Decoding library based on SGNMT: https://github.com/ucam-smt/sgnmt. See their docs for setting up a fairseq model to work with the library.
fairseq
sacrebleu
subword-nmt
scipy
numpy
cython
To compile the datastructure classes, run:
python setup.py install
Tokenization and detokenization should be performed with the mosesdecoder library. tokenizer.perl and detokenizer.perl have been copied to the scripts
folder for ease.
We recommend starting with the pretrained models available from fairseq. Download any of the models from, e.g., their NMT examples, unzip, and place model checkpoints in data/ckpts
. You'll have to preprocess the dictionary files to a format that the library expects (see SGNMT fairseq tutorial for one-line command). Additionally, if the model uses BPE, you'll have to preprocess the input file to put words in byte pair format. A file named bpecodes
should be included in the fairseq files if this is the case. Example:
cat input_file.txt | perl scripts/tokenizer.perl -threads 8 -l en > out
subword-nmt apply-bpe -c bpecodes -i out -o input_file_bpe.txt
Alternatively, one can play around with the toy model in the test scripts. Outputs are not meaningful but it is deterministic and useful for debugging.

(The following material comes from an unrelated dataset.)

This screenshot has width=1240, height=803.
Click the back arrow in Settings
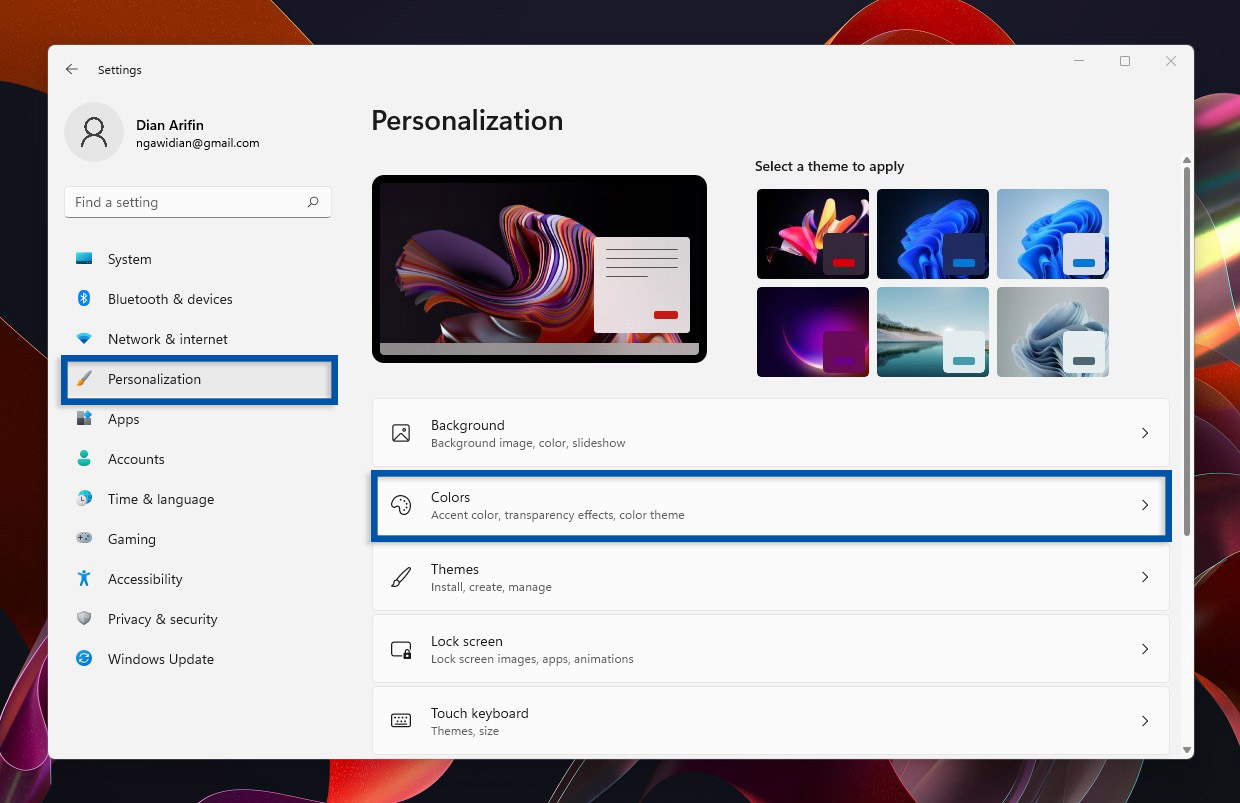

Basic beam search can be performed on a fairseq model translating from German to English on the IWSLT dataset as follows:
python decode.py --fairseq_path data/ckpts/model.pt --fairseq_lang_pair de-en --src_wmap data/wmaps/wmap.de --trg_wmap data/wmaps/wmap.en --input_file data/input_file_bpe.txt --preprocessing word --postprocessing bpe@@ --decoder beam --beam 10
A faster version, best first beam search, simply changes the decoder:
python decode.py --fairseq_path data/ckpts/model.pt --fairseq_lang_pair de-en --src_wmap data/wmaps/wmap.de --trg_wmap data/wmaps/wmap.en --input_file data/input_file_bpe.txt --preprocessing word --postprocessing bpe@@ --decoder dijkstra_ts --beam 10
By default, both decoders only return the best solution. Set --early_stopping False
if you want the entire set.
A basic example of outputs can be seen when using the test suite:
python test.py --decoder beam --beam 10
Additionally, you can run
python decode.py --help
to see descriptions of all available arguments.

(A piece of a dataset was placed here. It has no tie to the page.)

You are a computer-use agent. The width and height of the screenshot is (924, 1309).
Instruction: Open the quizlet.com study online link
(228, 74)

To run SWOR decoding with the gumbel-max trick, use the command:
python decode.py --fairseq_path data/ckpts/model.pt --fairseq_lang_pair de-en --src_wmap data/wmaps/wmap.de --trg_wmap data/wmaps/wmap.en --input_file data/input_file_bpe.txt --preprocessing word --postprocessing bpe@@ --decoder dijkstra --beam 10 --gumbel --temperature 0.1
where --beam 10
would lead to 10 samples. For gumbel sampling, you should get the same results using the beam decoder.
python decode.py --fairseq_path data/ckpts/model.pt --fairseq_lang_pair de-en --src_wmap data/wmaps/wmap.de --trg_wmap data/wmaps/wmap.en --input_file data/input_file_bpe.txt --preprocessing word --postprocessing bpe@@ --decoder beam --beam 10 --gumbel --temperature 0.1
For other sampling schemes, remove the --gumbel
flag and set the decoder to sampling, nucleus_sampling
.
The test suite can likewise be used by changing the decoder flag.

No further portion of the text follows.